The question presented by this appeal is whether or not the trial court erred in entering final judgment awarding custody of a six year old male child to its father as petitioner in habeas corpus. The petitioner, in previous judicial proceedings, had been awarded custody.
The appellants, respondents below, are the sister and brother-in-law of the petitioner. They asserted defensively that the child had been abandoned by the petitioner, who is in military service but now assigned to duty within the United States. The petitioner’s former wife, mother of the subject child, appeared before the court and testified in favor of the petitioner.

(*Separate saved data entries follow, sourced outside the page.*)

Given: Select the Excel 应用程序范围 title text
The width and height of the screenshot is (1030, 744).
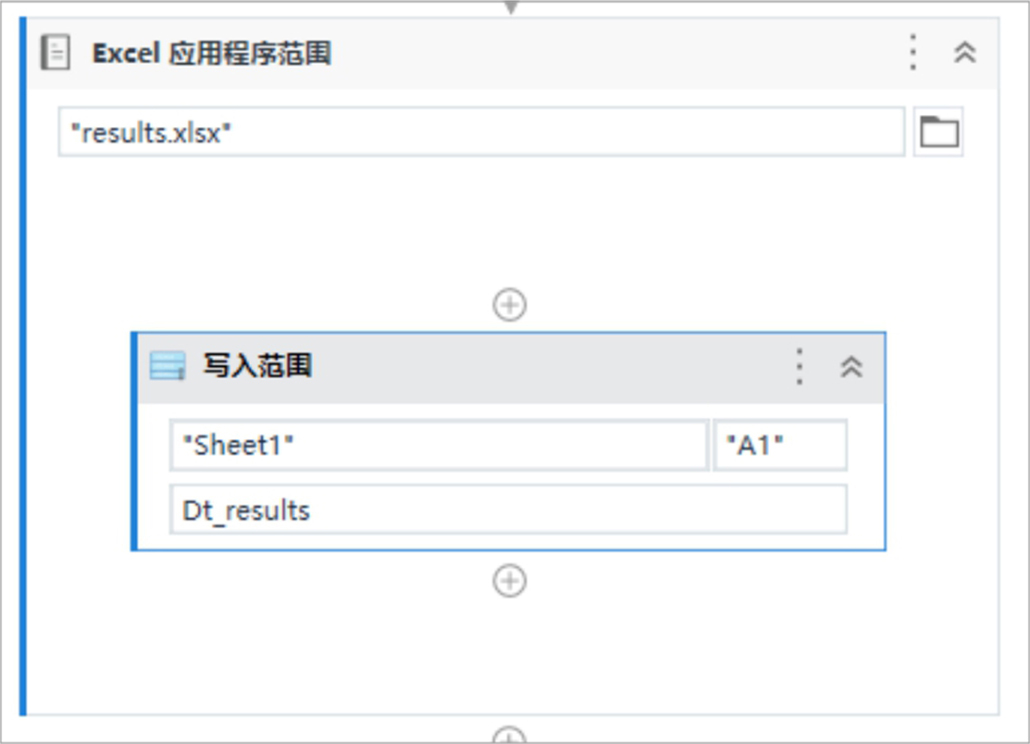Looking at the screenshot, I should point(212,53).
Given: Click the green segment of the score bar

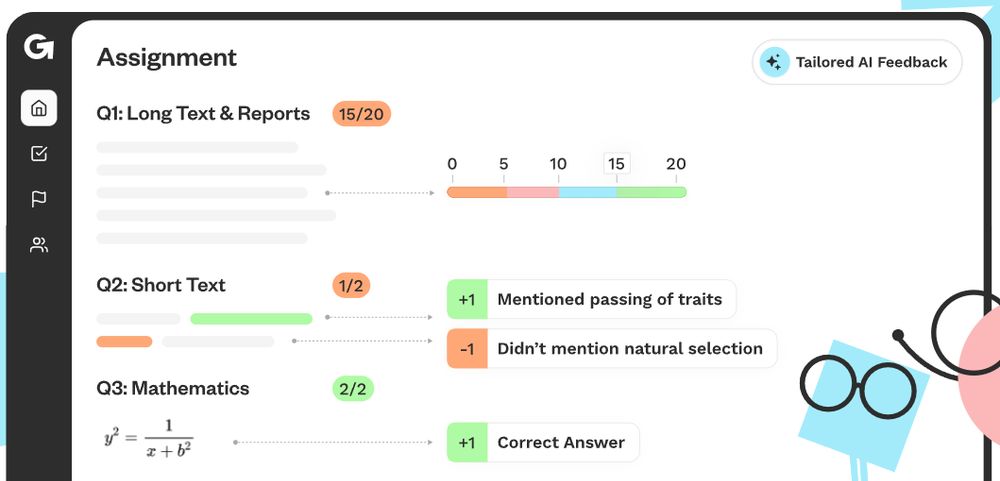Looking at the screenshot, I should [x=651, y=192].
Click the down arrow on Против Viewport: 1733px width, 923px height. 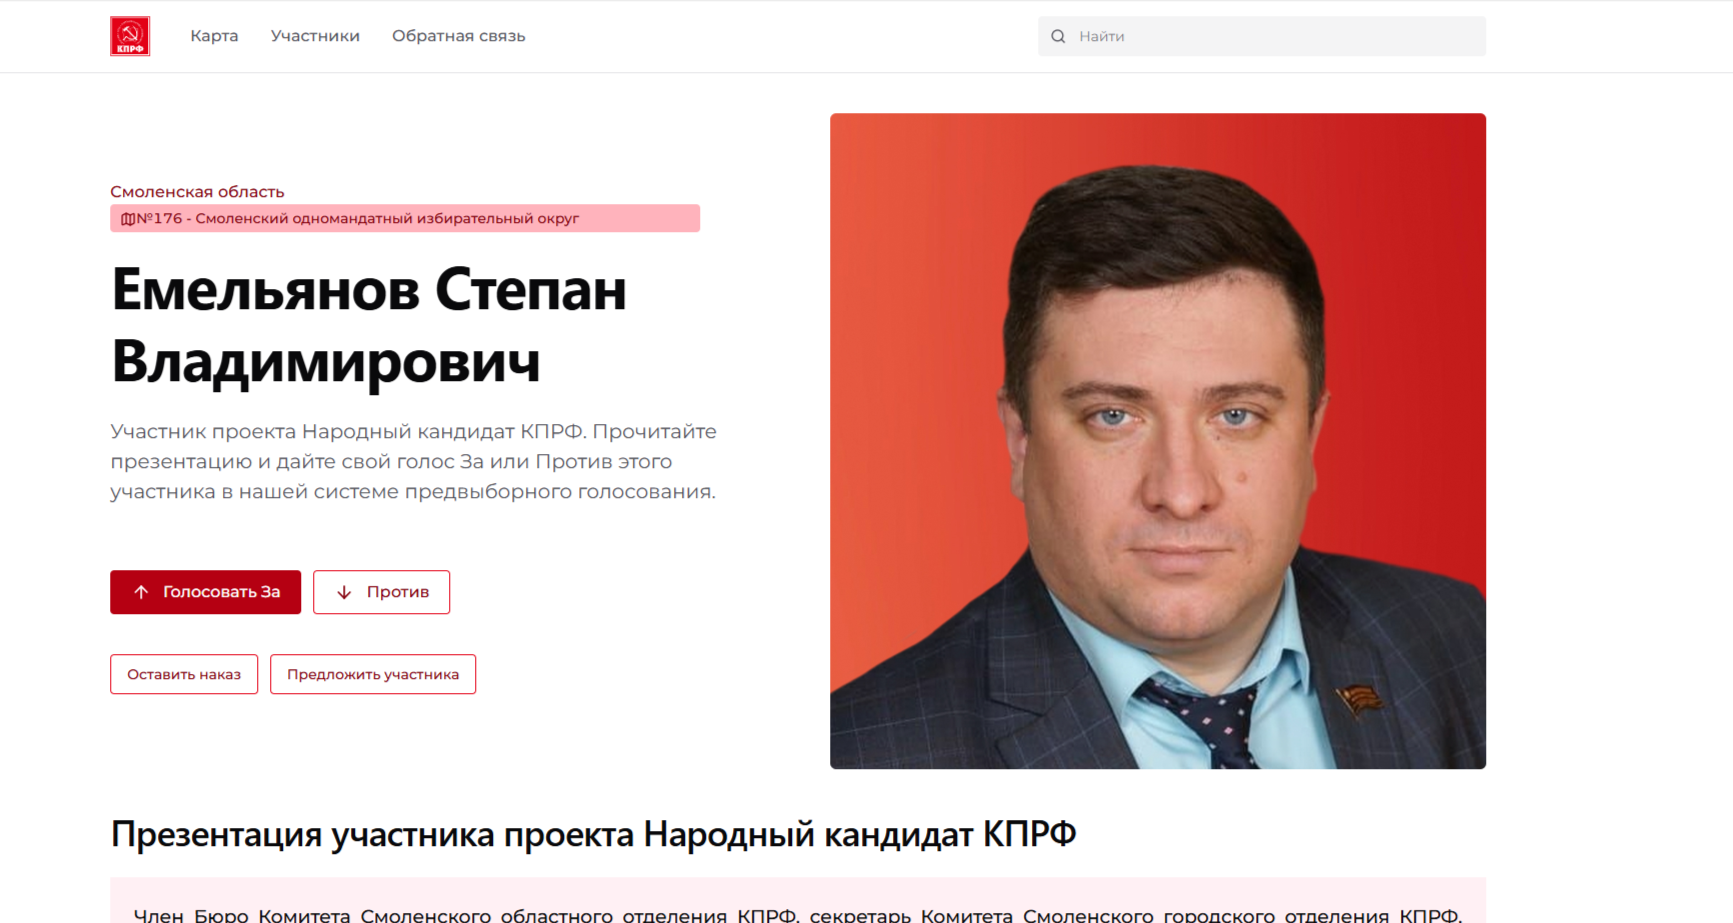pos(344,592)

We have carefully examined the record and find no factual basis for forfeiture of paternal rights or denial of the petitioner’s natural custodial privileges. The appellants are to be commended for their interim care and custody of the child in question, but such custody was permissible only and the trial court appears to have acted to the ultimate best interest of the child. See McCann v. Proskauer, 1927, 93 Fla. 383, 112 So. 621; Hancock v. Dupree, 1930, 100 Fla. 617, 129 So. 822; Frazier v. Frazier, 1933, 109 Fla. 164, 147 So. 464; Foster v. Sharpe et al., Fla.App.1959, 114 So.2d 373.
We find no error in the judgment.
Affirmed.
SHANNON, C. J., and KANNER, J., concur.